* _Text segment_:

British colonial administrator (1855-1931)

Henry Leighton Crawford CMG (16 November 1855 – 18 February 1931) was a British colonial administrator who served his career in Ceylon.

== Early life and education ==
Crawford was born in Jerusalem on 16 November 1855, the son of Rev Henry Crawford of Chelsfield, Kent. He was educated at Clifton College and Corpus Christi College, Cambridge.

== Career ==
Crawford entered the Ceylon civil service as a writer in 1877 attached to the Colombo Kachcheri. In the succeeding six years he served at Kandy, Badulla and Galle Kachcheris, and then as acting magistrate of Kegalla, Balapitiya, Matara, Balapitimodara, Tongalla and Kalpitya. In 1883, he was assistant to the Government Agent of the Western Province, and from 1887 to 1890 was acting District Judge. In 1890, he served as assistant Colonial Secretary and in addition was Secretary of the Central Irrigation Board. From 1894 to 1896, he was acting assistant Colonial Secretary and then confirmed in the appointment.

* _Work instructions_:
Answer these questions from the Crawford biography:
(a) In what city was Crawford born?
(b) At which two institutions was he educated?
(c) Of which board was he Secretary in 1890?

* _Excerpted records_:
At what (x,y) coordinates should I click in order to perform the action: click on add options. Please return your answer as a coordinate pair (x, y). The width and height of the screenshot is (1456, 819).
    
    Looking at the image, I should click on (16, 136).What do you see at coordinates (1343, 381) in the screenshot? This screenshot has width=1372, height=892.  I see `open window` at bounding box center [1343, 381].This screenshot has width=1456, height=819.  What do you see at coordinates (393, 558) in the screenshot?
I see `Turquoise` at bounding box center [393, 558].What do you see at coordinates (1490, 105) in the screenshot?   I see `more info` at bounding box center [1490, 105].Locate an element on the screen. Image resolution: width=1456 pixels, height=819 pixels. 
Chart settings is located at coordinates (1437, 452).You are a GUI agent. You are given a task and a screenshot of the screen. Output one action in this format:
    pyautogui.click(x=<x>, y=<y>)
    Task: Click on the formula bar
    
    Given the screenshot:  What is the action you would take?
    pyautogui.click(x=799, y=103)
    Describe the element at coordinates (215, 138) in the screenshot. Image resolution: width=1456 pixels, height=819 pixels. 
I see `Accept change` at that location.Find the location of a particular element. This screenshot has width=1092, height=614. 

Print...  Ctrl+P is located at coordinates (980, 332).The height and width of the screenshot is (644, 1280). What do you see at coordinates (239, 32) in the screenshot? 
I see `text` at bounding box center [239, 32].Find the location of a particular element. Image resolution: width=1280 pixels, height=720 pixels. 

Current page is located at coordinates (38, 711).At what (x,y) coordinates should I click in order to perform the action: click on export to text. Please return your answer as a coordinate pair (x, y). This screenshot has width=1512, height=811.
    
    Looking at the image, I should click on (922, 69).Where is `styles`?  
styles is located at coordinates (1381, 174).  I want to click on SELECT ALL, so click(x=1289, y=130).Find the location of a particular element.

* _Task result_:
(a) Jerusalem
(b) Clifton College and Corpus Christi College, Cambridge
(c) The Central Irrigation Board